— Start —

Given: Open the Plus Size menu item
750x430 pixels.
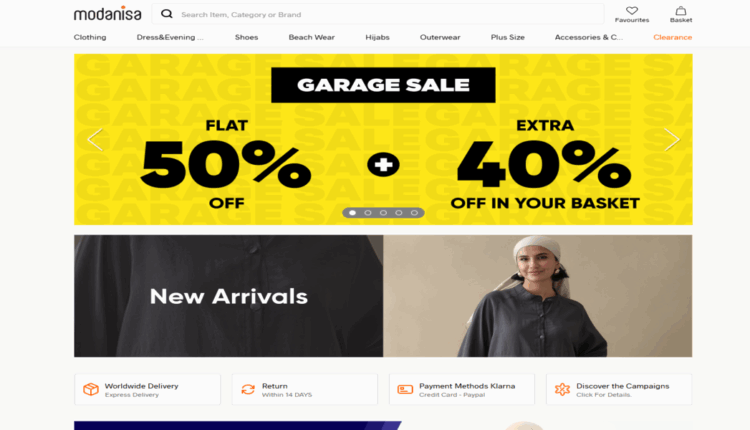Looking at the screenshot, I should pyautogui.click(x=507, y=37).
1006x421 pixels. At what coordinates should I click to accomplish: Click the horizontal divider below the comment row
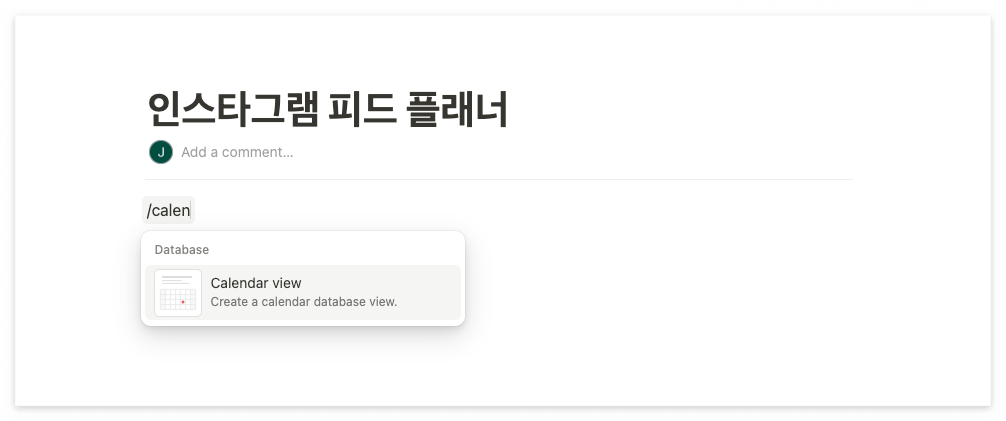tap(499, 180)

— End —

What the exercise asks: Return every line of the records above word for word, leaving out the pictures.

Expected answer:
Given: Open the Plus Size menu item
750x430 pixels.
Looking at the screenshot, I should pyautogui.click(x=507, y=37).
1006x421 pixels. At what coordinates should I click to accomplish: Click the horizontal divider below the comment row
tap(499, 180)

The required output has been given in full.